Exercise instructions:
For this exercise, copy out each line of the material below that includes "page".

Stored data:
****
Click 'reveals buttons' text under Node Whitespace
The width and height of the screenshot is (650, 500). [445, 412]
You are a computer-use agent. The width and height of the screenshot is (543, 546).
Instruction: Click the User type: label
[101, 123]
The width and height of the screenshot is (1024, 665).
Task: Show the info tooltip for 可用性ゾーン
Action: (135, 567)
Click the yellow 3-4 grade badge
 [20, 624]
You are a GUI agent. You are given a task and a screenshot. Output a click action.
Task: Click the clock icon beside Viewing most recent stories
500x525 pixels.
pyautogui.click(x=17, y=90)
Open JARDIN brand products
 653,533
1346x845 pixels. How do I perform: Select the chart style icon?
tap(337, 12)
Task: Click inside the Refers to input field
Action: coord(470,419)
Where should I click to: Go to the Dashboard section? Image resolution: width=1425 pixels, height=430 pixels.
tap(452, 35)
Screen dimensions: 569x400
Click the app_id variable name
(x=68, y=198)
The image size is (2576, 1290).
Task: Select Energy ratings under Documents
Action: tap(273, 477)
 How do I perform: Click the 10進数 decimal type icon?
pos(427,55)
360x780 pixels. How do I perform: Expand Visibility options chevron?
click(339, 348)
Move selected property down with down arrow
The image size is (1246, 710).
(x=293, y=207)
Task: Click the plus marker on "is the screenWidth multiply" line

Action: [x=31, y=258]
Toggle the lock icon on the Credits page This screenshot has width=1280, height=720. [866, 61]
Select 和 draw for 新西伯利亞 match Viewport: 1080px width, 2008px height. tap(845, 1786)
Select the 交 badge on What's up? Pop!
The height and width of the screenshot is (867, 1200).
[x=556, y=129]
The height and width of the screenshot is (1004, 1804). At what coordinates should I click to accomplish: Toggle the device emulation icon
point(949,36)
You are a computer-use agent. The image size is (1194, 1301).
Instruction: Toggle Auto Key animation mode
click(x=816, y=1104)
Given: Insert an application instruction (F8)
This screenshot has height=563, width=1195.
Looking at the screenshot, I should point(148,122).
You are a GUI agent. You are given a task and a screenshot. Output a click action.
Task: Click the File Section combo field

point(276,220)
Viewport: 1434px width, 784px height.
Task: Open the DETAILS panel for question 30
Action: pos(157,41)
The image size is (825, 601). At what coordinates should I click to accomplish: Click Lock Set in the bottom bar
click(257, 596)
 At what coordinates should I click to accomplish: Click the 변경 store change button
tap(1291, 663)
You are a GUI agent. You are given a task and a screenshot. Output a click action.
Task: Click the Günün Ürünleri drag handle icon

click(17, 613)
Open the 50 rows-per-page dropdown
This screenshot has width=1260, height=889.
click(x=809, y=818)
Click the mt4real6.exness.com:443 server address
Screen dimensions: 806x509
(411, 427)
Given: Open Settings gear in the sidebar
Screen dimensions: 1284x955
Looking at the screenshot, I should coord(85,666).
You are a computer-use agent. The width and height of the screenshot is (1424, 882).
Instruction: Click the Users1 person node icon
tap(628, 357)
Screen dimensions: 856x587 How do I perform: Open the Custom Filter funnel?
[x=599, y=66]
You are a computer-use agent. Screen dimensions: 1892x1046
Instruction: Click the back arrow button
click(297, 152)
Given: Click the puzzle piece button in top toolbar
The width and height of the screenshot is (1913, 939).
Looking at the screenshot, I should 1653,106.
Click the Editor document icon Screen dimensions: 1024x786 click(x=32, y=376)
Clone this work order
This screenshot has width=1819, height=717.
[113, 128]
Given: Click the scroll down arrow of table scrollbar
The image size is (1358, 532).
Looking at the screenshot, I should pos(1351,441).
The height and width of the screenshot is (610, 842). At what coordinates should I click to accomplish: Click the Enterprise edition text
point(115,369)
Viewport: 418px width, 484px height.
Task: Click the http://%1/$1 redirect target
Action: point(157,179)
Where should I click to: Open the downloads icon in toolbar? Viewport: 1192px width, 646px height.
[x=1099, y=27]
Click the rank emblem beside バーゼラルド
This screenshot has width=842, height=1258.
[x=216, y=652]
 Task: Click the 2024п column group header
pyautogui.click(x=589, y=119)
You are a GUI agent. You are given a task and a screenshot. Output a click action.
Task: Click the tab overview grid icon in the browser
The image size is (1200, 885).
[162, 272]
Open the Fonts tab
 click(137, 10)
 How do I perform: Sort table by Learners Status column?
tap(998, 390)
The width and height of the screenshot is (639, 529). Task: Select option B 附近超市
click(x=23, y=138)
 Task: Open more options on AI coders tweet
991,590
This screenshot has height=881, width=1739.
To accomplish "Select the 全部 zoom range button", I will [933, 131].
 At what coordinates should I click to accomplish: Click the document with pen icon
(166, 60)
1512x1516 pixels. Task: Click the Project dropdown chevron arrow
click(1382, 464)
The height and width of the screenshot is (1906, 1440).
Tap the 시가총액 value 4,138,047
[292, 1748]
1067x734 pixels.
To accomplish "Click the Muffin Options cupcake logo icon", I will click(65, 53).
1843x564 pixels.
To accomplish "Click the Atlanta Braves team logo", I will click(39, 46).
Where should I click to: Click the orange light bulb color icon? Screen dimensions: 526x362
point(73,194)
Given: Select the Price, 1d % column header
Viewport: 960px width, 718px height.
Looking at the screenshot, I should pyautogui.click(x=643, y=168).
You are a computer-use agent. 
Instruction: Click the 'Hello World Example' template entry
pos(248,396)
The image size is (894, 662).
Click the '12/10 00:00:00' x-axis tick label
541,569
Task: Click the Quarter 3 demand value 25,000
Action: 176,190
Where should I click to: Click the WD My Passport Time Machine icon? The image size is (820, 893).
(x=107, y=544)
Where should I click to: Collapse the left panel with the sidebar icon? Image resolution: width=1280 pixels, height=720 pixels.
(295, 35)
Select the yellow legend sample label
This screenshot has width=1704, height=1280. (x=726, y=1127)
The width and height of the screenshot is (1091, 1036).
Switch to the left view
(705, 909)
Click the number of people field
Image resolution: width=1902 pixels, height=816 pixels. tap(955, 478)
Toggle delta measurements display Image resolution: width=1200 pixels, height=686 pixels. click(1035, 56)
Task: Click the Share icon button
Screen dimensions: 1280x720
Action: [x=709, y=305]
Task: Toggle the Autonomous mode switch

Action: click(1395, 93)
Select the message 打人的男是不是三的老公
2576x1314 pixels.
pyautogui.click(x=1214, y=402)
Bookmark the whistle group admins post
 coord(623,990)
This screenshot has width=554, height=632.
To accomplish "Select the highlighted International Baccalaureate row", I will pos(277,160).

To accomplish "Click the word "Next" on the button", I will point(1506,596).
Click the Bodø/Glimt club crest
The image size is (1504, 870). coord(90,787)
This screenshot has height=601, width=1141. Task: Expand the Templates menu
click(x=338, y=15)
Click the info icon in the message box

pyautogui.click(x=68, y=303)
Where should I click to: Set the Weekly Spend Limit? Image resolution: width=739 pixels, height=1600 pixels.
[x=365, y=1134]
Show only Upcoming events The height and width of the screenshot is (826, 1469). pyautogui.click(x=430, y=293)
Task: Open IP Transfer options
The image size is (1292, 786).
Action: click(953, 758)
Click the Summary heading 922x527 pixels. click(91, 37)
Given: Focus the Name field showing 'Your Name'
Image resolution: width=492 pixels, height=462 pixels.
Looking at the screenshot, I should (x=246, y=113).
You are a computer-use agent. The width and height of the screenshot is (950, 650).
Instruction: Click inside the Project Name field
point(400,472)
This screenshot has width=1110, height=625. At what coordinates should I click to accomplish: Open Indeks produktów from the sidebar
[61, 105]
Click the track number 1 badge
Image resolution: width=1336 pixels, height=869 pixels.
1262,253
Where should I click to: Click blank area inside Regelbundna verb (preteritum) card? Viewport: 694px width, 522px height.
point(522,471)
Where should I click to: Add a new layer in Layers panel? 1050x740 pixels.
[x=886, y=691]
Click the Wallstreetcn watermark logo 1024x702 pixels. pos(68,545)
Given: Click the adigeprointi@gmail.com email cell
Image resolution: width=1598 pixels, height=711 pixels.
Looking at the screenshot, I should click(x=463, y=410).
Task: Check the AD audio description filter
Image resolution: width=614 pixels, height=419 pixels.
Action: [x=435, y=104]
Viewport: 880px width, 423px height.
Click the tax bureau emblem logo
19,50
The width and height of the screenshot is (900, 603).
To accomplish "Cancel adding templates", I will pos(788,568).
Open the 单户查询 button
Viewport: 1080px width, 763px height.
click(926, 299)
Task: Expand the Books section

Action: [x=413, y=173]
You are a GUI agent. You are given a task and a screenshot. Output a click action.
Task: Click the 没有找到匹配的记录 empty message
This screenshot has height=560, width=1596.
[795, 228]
****
Solution to the problem:
Toggle the lock icon on the Credits page This screenshot has width=1280, height=720. [866, 61]
Open the 50 rows-per-page dropdown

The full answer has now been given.